TEXTO EXTRAÍDO:
Por fim, apesar de os advogados públicos não pertencerem ao Poder Executivo, a ANAUNI também precisa desmistificar uma afirmação errônea contida na nota, a qual parece atribuir uma pecha de inferioridade a todo funcionalismo do Poder Executivo, uma vez que não há qualquer preferência constitucional em relação ao Poder Judiciário e não há qualquer regra que determine que o Poder Judiciário é superior, mais nobre e relevante que o Poder Executivo, sendo cada um importante e relevante de acordo com suas especificidades e atribuições. Assim, acredita-se que a nota veicula uma visão elitista e discriminatória em relação a todo funcionalismo público federal e desconsidera inclusive o disposto no art. 37, XII, da C.F.

OBJETIVO 1: Reproduza fielmente as entradas, da linha que contém "[Search] (1914, 30)" até a linha que contém "Privacy Policy (634, 1864)", inclusive ambas.

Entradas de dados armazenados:
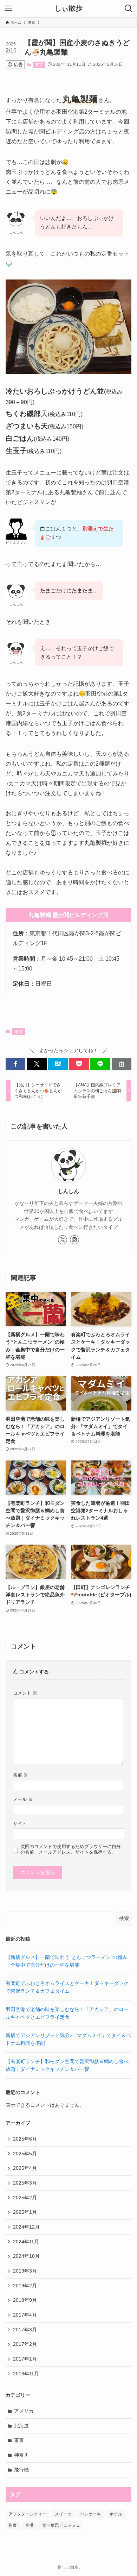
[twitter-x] (62, 1239)
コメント (25, 1693)
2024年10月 (26, 2256)
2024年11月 (26, 2241)
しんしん (68, 1191)
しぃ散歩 (68, 8)
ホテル (116, 2514)
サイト (20, 1823)
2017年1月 (25, 2359)
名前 (20, 1775)
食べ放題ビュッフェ (61, 2525)
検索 (124, 1918)
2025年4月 (25, 2168)
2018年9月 (25, 2300)
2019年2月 (25, 2285)
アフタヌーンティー (27, 2514)
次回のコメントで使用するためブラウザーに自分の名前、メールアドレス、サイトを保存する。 (70, 1849)
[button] (15, 1064)
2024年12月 (26, 2227)
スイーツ (63, 2514)
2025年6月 (25, 2139)
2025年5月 (25, 2153)
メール (23, 1799)
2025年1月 (25, 2212)
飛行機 (21, 2470)
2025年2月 (25, 2197)
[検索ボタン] (128, 8)
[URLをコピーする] (121, 1064)
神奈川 (21, 2455)
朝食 (12, 2525)
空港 (29, 2525)
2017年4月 (25, 2315)
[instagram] (74, 1239)
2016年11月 (26, 2373)
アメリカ (24, 2411)
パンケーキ (90, 2514)
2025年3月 (25, 2183)
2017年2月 (25, 2344)
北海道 (21, 2426)
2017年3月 (25, 2329)
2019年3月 (25, 2271)
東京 (39, 65)
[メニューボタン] (8, 8)
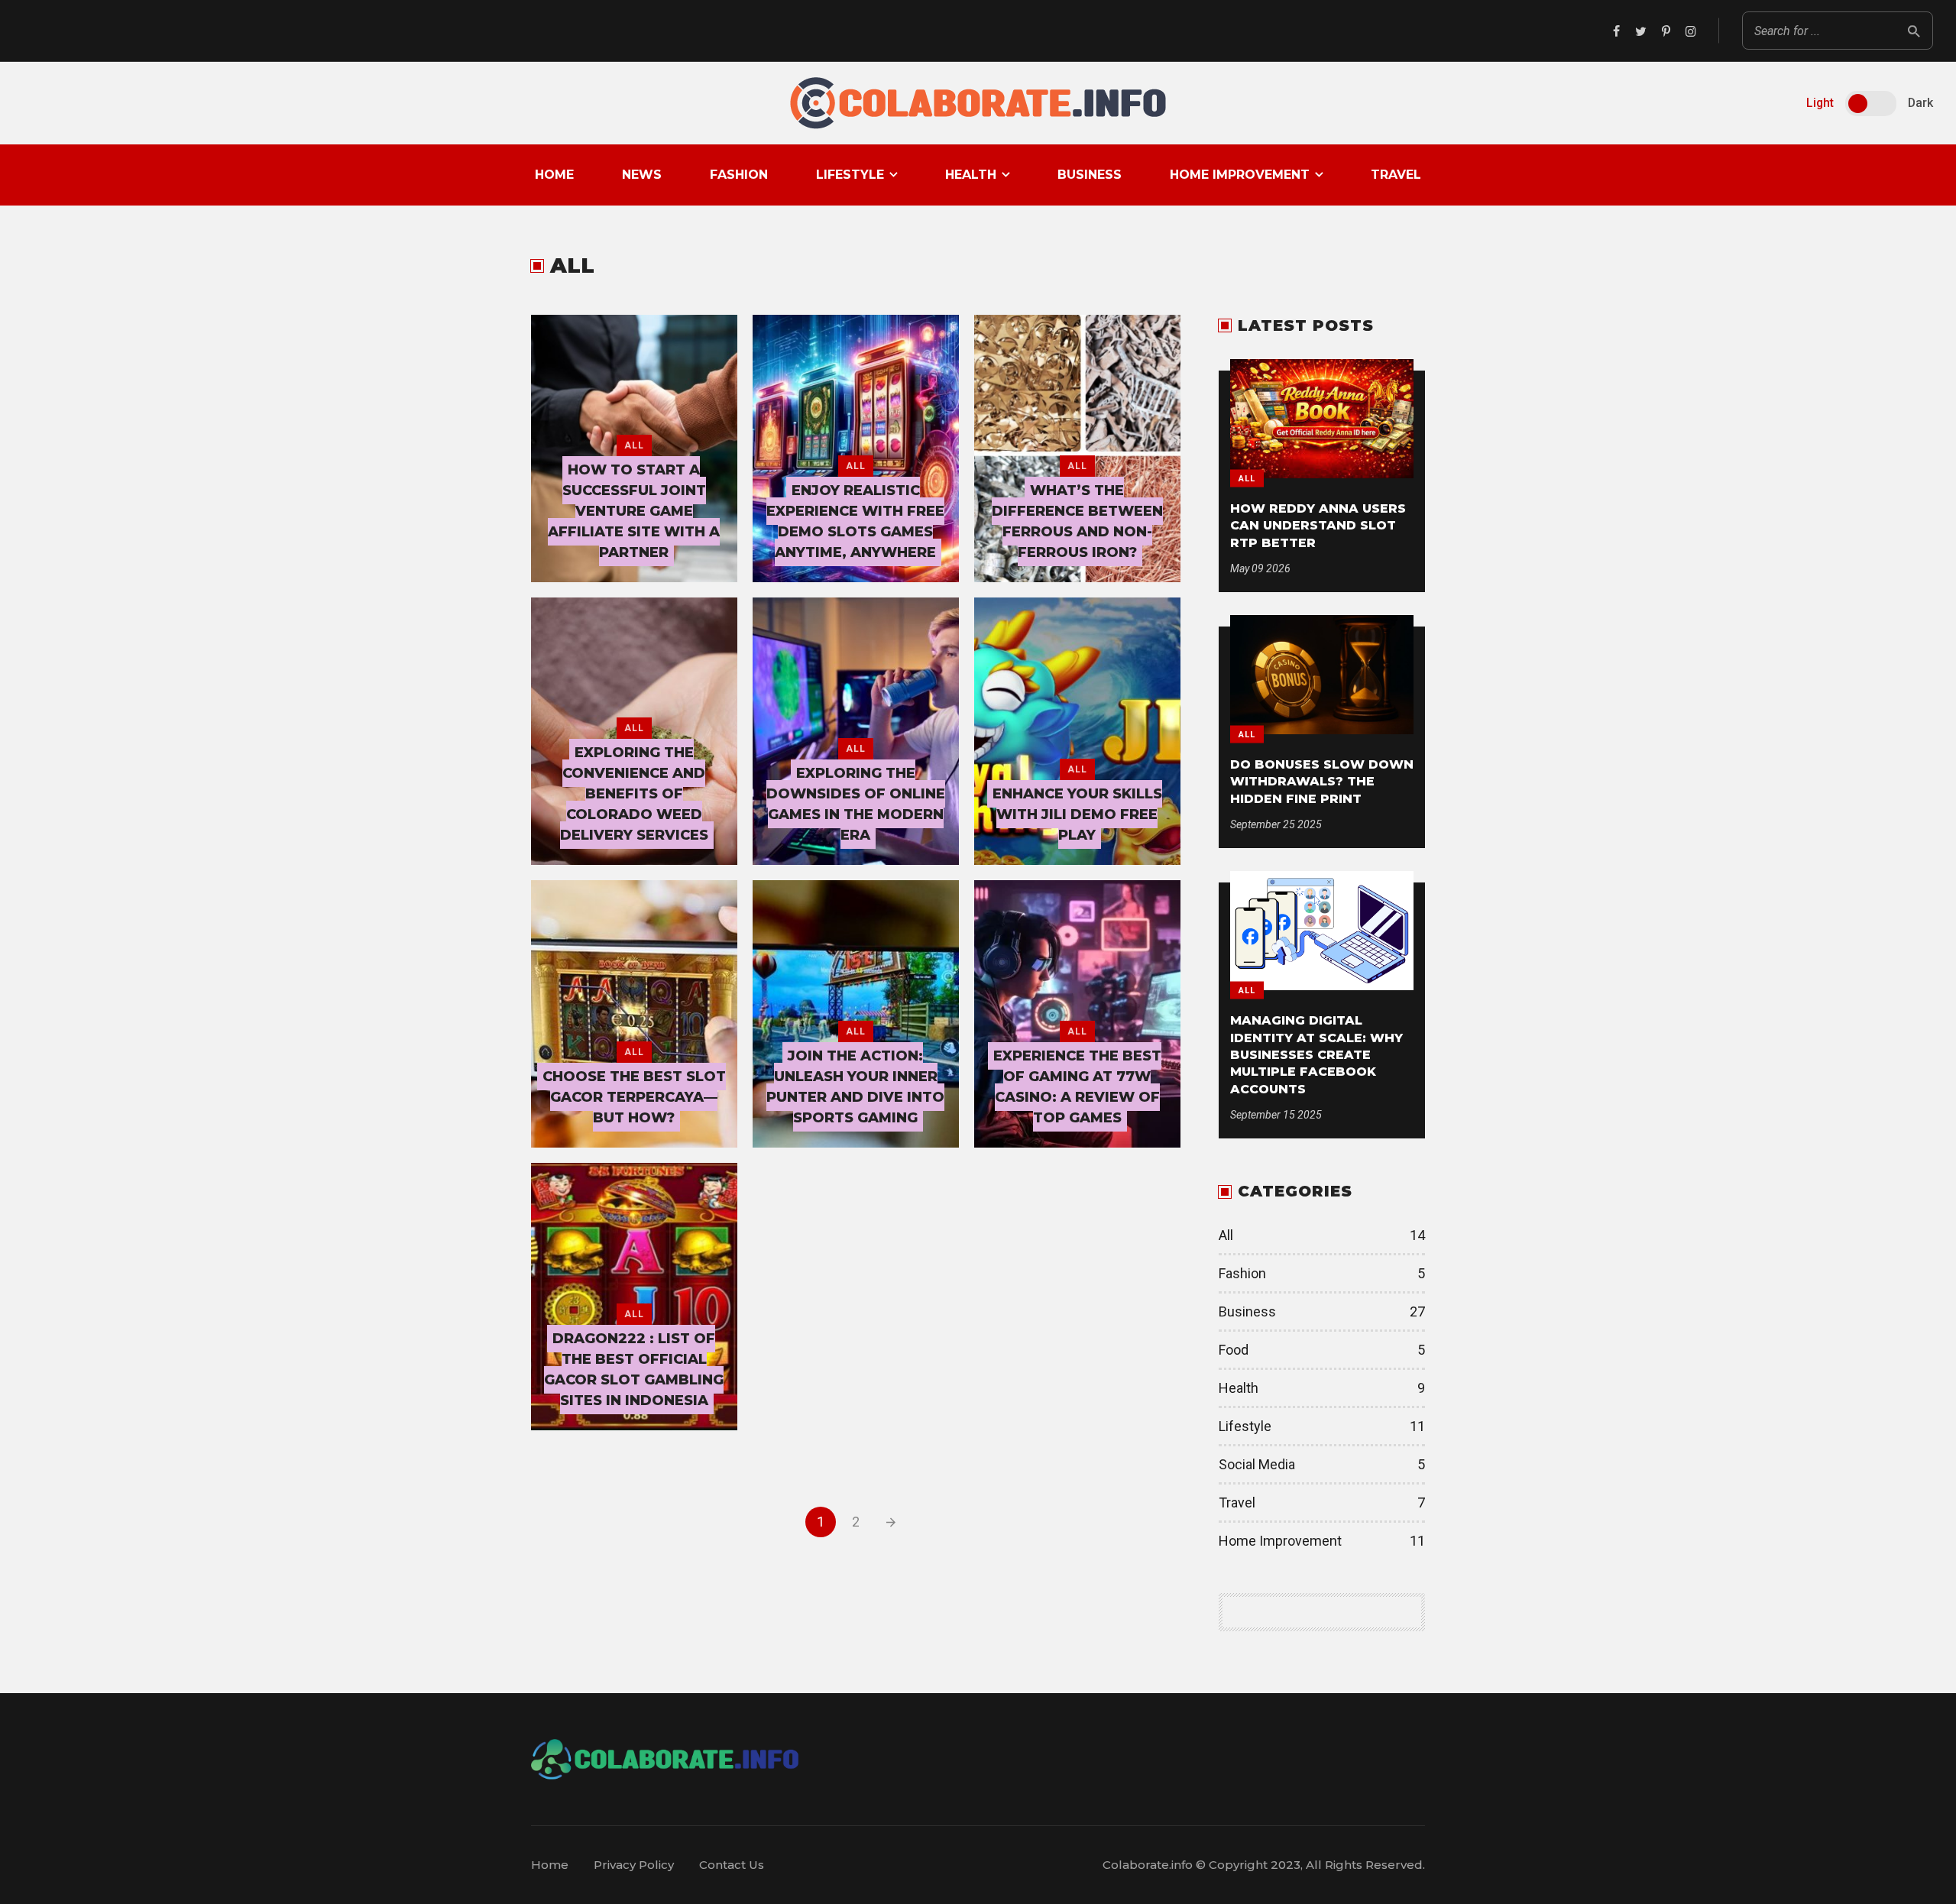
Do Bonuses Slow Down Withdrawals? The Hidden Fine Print (1322, 781)
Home (554, 174)
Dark (1920, 103)
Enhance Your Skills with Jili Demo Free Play (1077, 814)
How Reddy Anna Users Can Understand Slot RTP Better (1318, 525)
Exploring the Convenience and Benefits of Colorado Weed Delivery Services (634, 794)
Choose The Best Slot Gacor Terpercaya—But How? (634, 1097)
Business (1089, 174)
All (634, 445)
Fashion (739, 174)
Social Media (1322, 1464)
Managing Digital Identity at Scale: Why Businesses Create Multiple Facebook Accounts (1316, 1054)
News (642, 174)
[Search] (1914, 30)
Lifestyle (850, 174)
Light (1820, 103)
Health (970, 174)
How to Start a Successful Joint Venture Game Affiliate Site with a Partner (634, 511)
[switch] (1870, 103)
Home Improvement (1240, 174)
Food (1322, 1350)
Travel (1396, 174)
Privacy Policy (634, 1864)
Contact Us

OBJETIVO 2: De acordo com o texto extraído, qual dispositivo a nota desconsidera, segundo a ANAUNI?

RESPOSTA DA TAREFA 1:
[Search] (1914, 30)
Lifestyle (850, 174)
Light (1820, 103)
Health (970, 174)
How to Start a Successful Joint Venture Game Affiliate Site with a Partner (634, 511)
[switch] (1870, 103)
Home Improvement (1240, 174)
Food (1322, 1350)
Travel (1396, 174)
Privacy Policy (634, 1864)

RESPOSTA DA TAREFA 2: O art. 37, XII, da C.F.